More than 70 percent of cervical cancer cases are linked to HPV, a sexually transmitted infection. A vaccine developed and approved for use by young women between 12 and 25 to protect them against the virus is now available but not accessible to many young women especially those dependent on government health facilities. You are not recommended to receive the HPV vaccine before you become sexually active, as it is unlikely to work. The other fact is that around 80 percent of the sexually active population carries HPV; yet most female carriers don’t develop the cancer.


Regular check-ups.

The early stages of cervical cancer are often symptom-free, although women may experience vaginal bleeding, discharge or pain during sex. That is why having a PAP smear every two or three years is important, as detecting cervical cells at their pre-cancerous stage prevents many cases from developing into full-blown cancer.

Stop smoking.

According to the American Cancer Society, smoking can raise the risk of cervical cancer, possibly by weakening the immunity. This is another reason for you to quit smoking.

Watch your diet.

Some studies link diets high in processed foods and low in nutrients to a raised incidence of cervical cancer. Eat plenty of wholegrains, fresh fruits and vegetables, and oily fish to strengthen your resistance to diseases.

Reduce sexual partners.

Women who have many sexual partners – or whose partners have had sex with many different people – have a greater risk of cervical cancer. Ask your partner about their sexual history and use condoms, which reduce the likelihood of HPVtransmission. Also reduce your sexual partners, especially when you become sexually active while still in your teens.

Use a condom.

Research has found that condoms help prevent pre-cancerous changes in the cervix. Exposure to semen increases the risk of these changes, while condom use helps any changes to regress. Unless you have one faithful partner, insist on condom use during sex.

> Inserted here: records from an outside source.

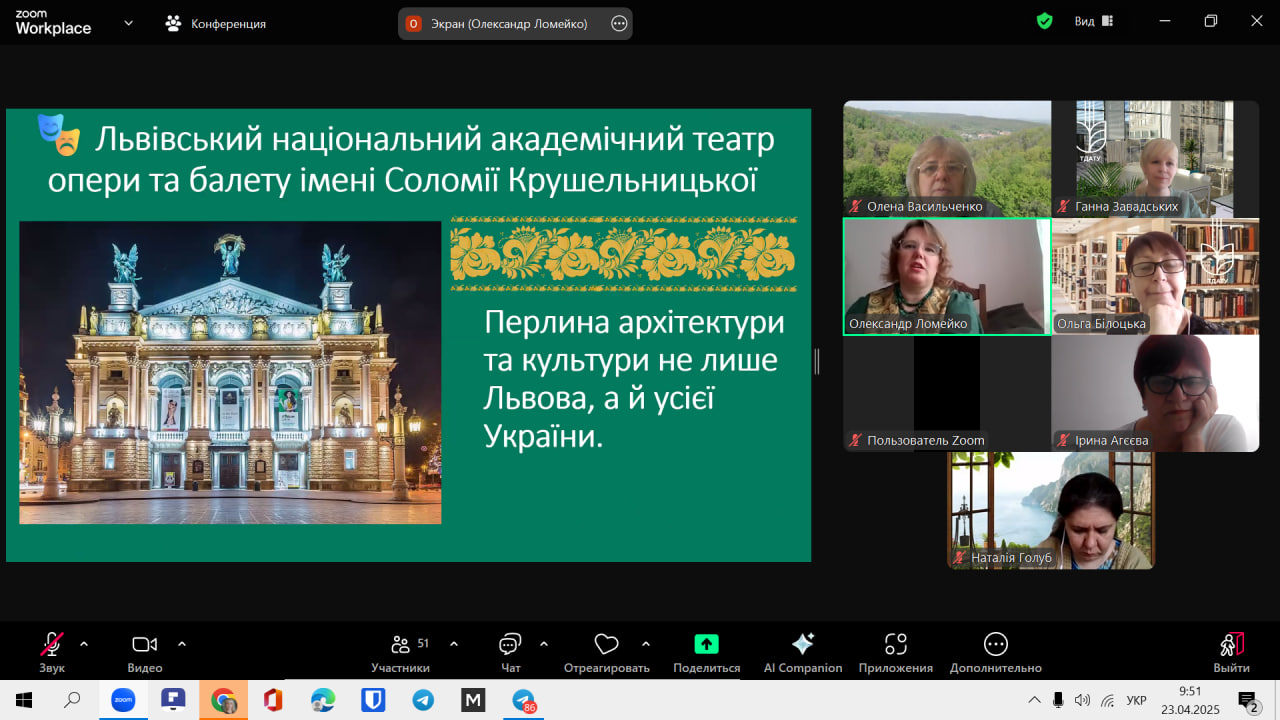Open the Конференция tab
Image resolution: width=1280 pixels, height=720 pixels.
[217, 23]
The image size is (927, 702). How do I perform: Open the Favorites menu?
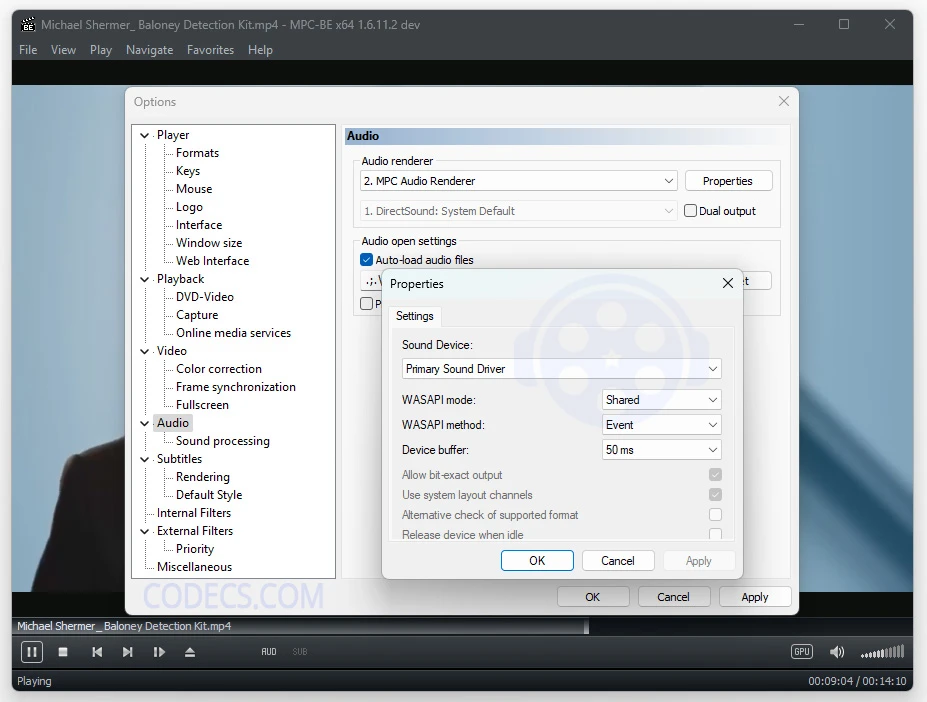tap(210, 50)

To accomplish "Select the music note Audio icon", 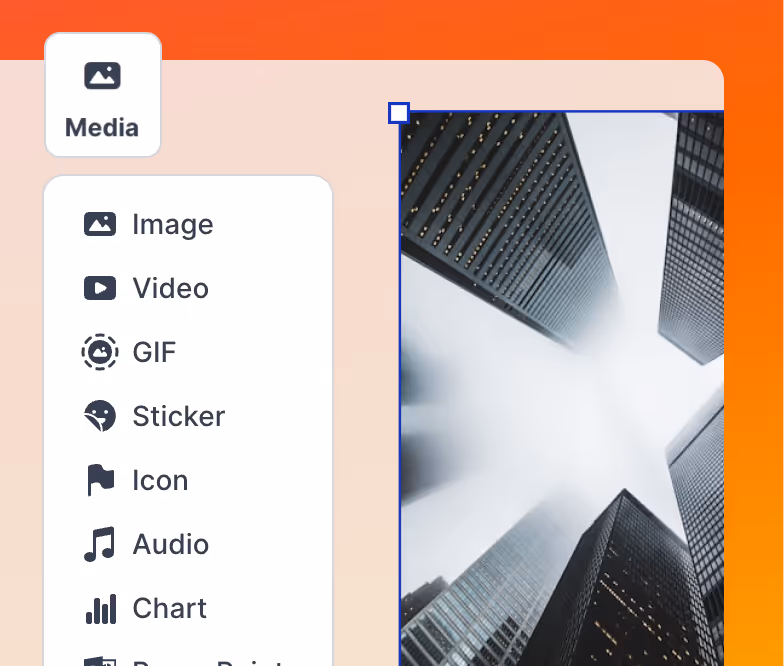I will point(100,544).
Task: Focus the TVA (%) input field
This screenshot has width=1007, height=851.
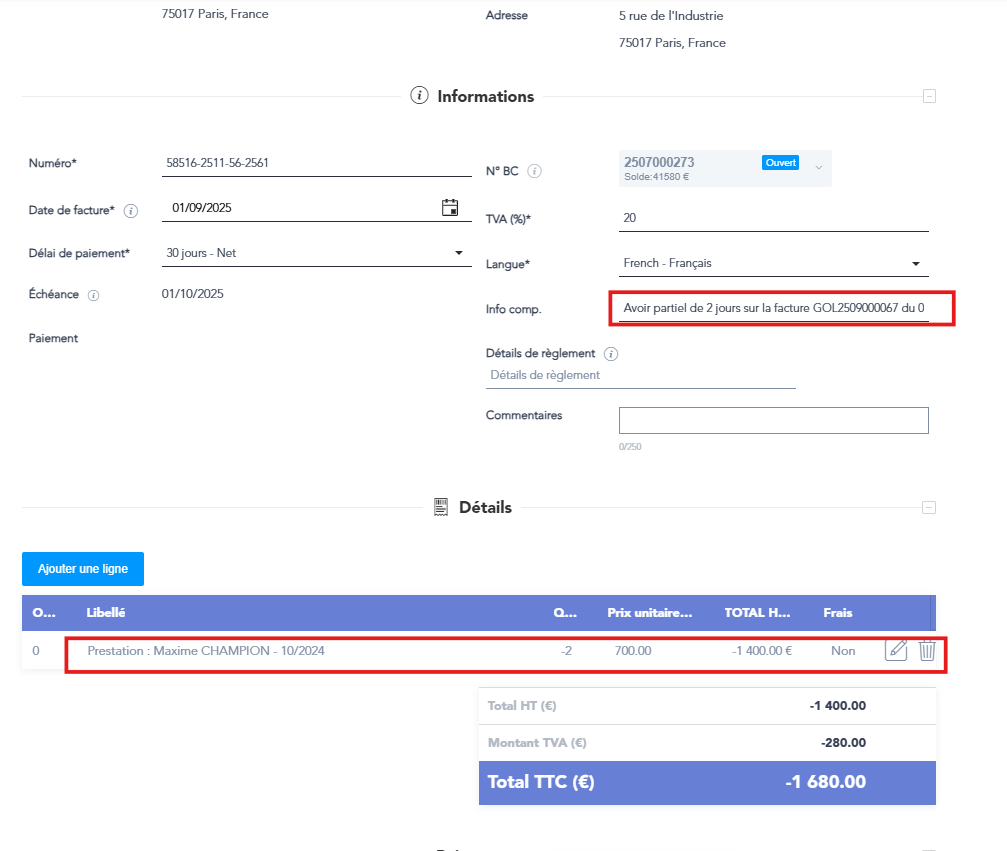Action: click(773, 218)
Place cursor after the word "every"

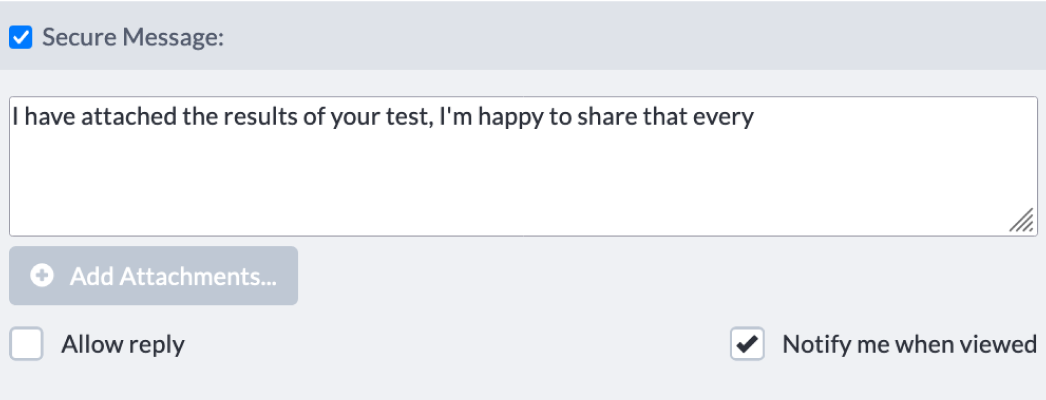(x=754, y=117)
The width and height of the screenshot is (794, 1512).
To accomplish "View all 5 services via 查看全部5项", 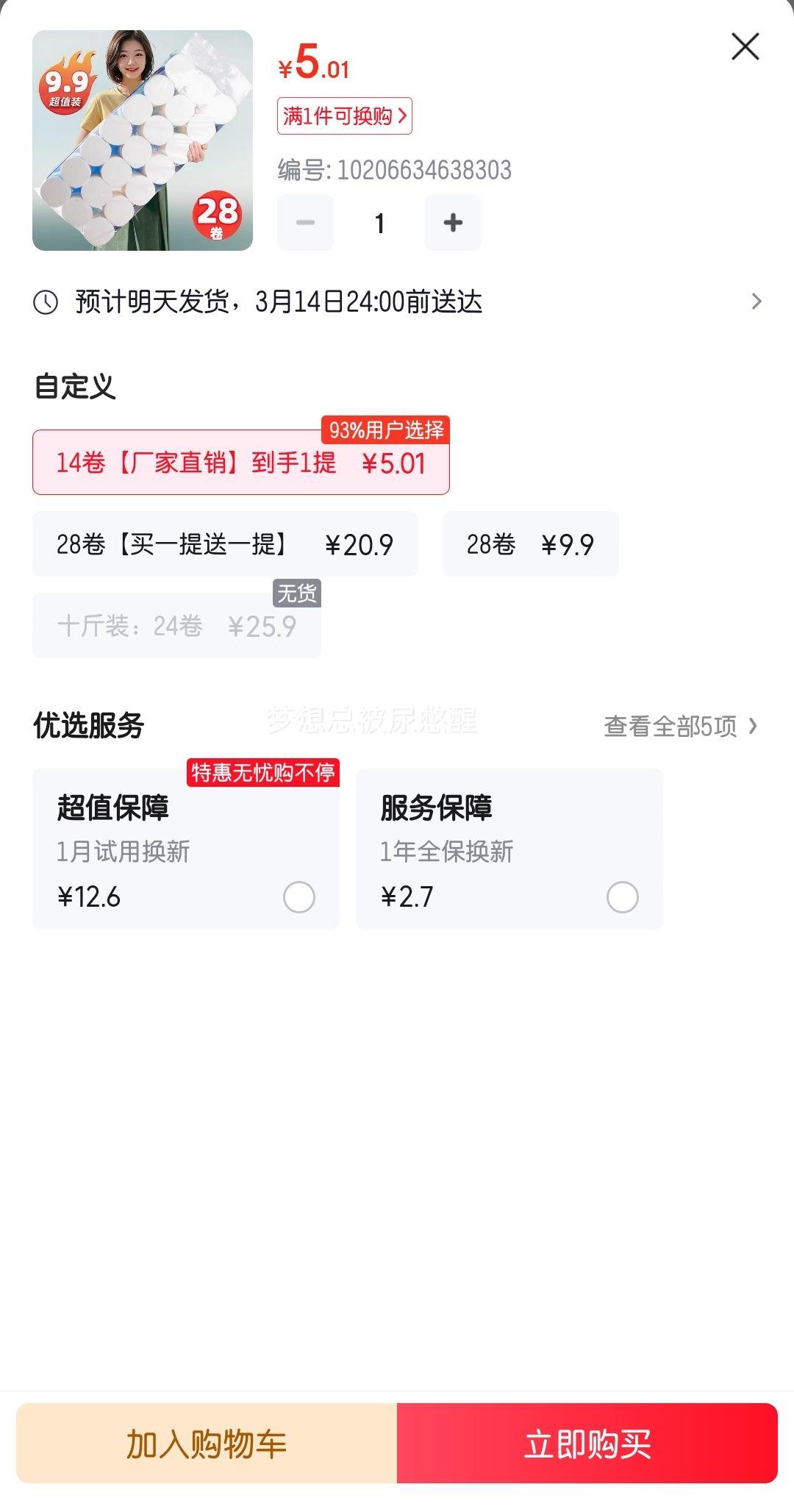I will click(680, 727).
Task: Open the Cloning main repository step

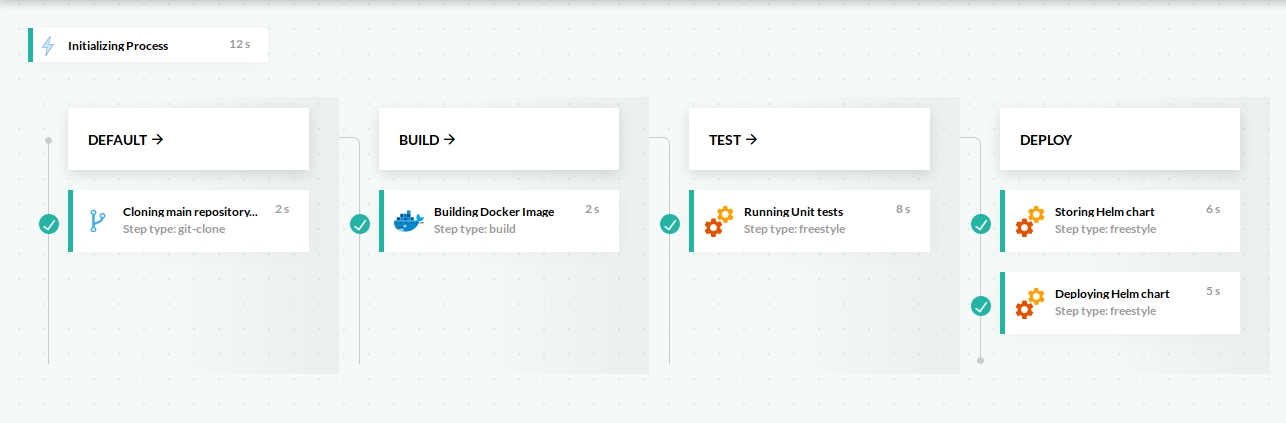Action: (x=190, y=212)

If irregular cells show up on your smear test, you may have an HPV test done. If this is positive for “high-risk” types (there are many strains of HPV, some of which are high risk for causing cervical cancer), you will be referred to a gynecologist for a colposcopy. This examination identifies abnormal tissues on the cervix, which will then be pre-cancerous and only on the cervix, so you will need no further treatment after they are removed through cauterization. If they are cancerous and have spread, you may need surgery to remove the cervical tissues or your uterus, followed by radiotherapy and chemotherapy.